WHAT IS BEING ASKED:
After finding "You are a GUI" in a line below, print that line and the rest of the lines exactly, leaving out all pictures.

Items from a dataset:
»»
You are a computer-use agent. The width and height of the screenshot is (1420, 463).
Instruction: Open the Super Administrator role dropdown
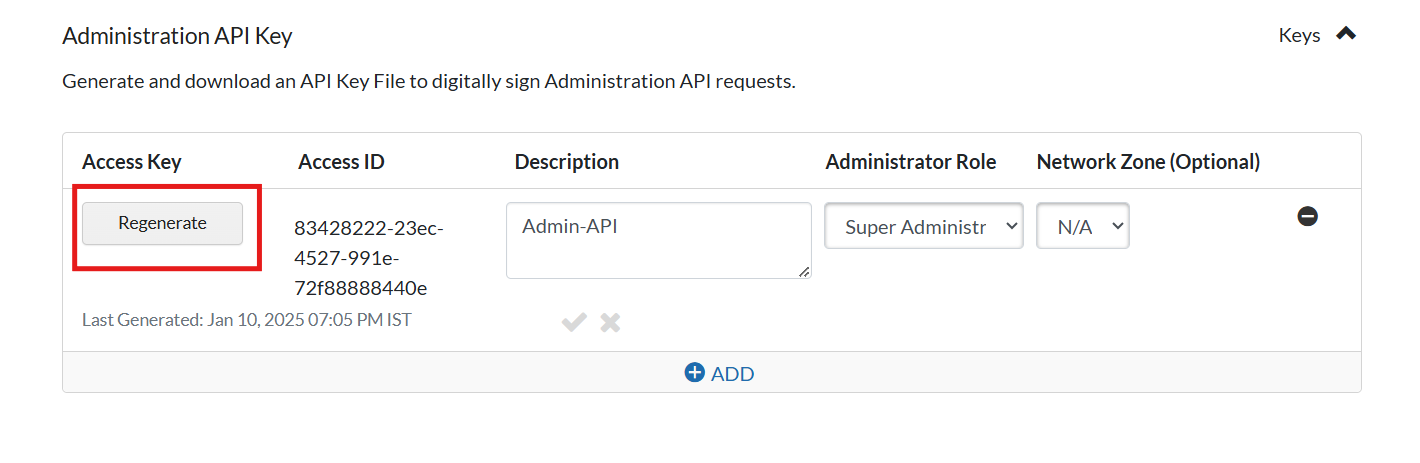[x=923, y=227]
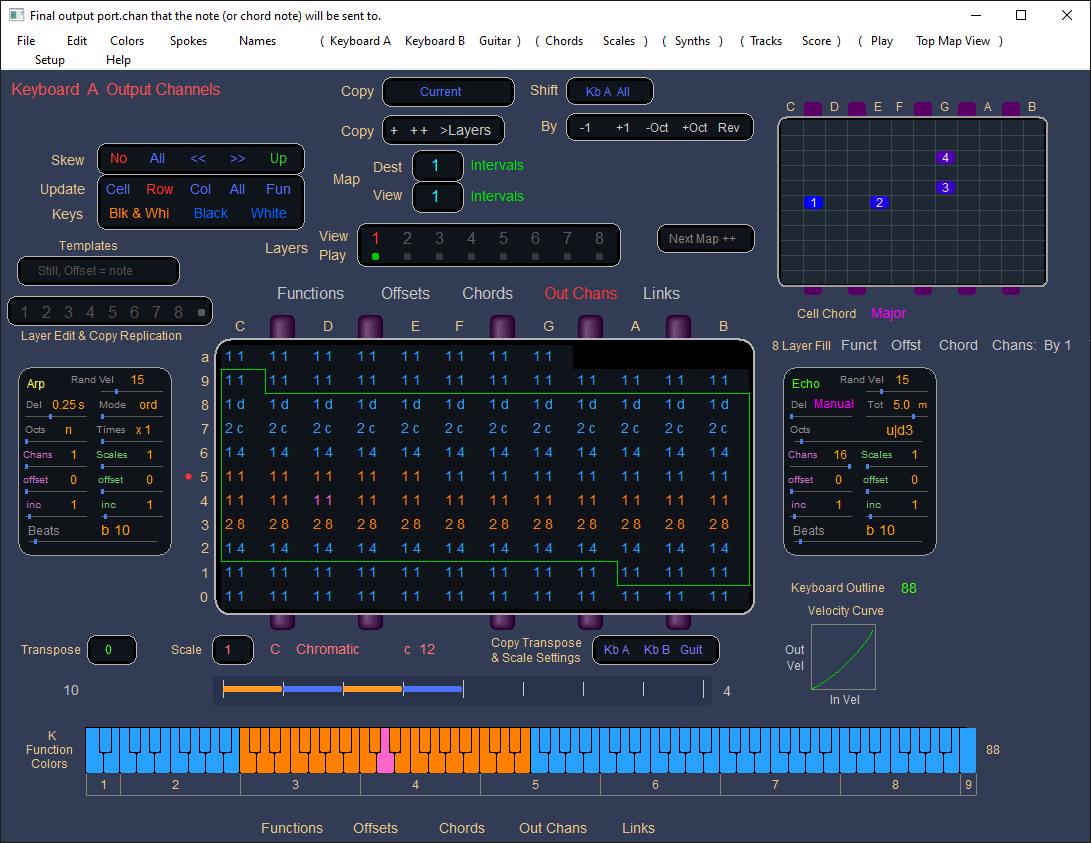Open the Shift Kb A All selector
Screen dimensions: 1091x843
(x=609, y=92)
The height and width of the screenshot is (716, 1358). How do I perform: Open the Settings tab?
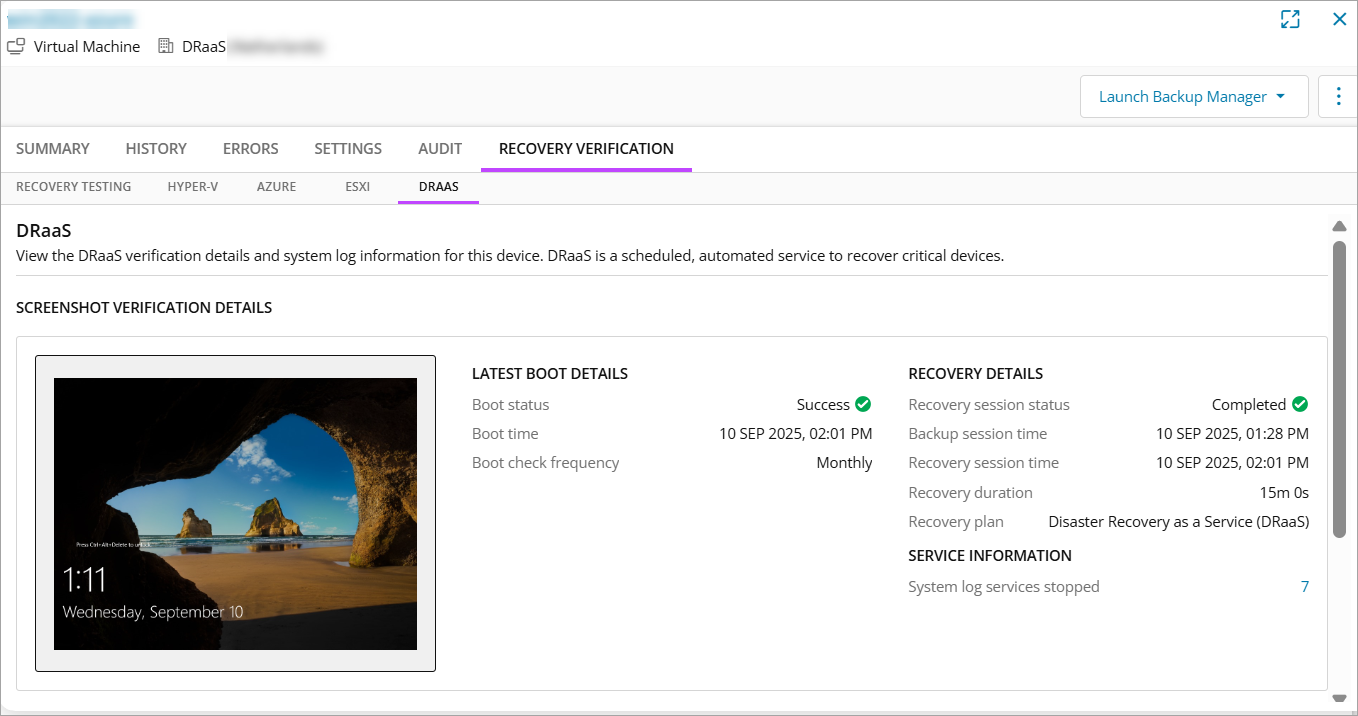tap(348, 149)
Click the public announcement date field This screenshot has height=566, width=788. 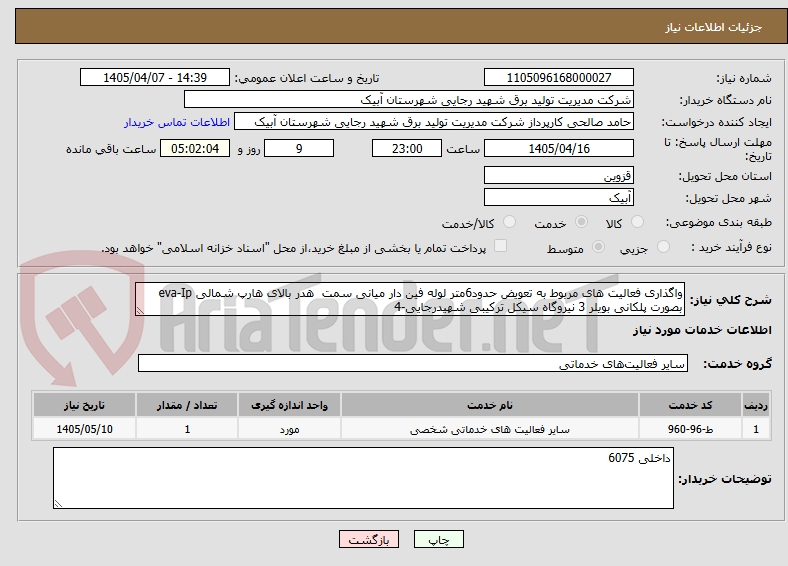coord(155,77)
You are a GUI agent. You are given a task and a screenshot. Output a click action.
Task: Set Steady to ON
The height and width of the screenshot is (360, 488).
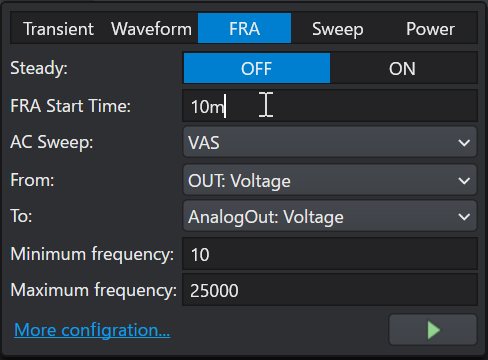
««
EXERCISE OUTPUT:
You are a GUI agent. You are given a task and a screenshot. Output a click action.
Task: Set Steady to ON
The height and width of the screenshot is (360, 488).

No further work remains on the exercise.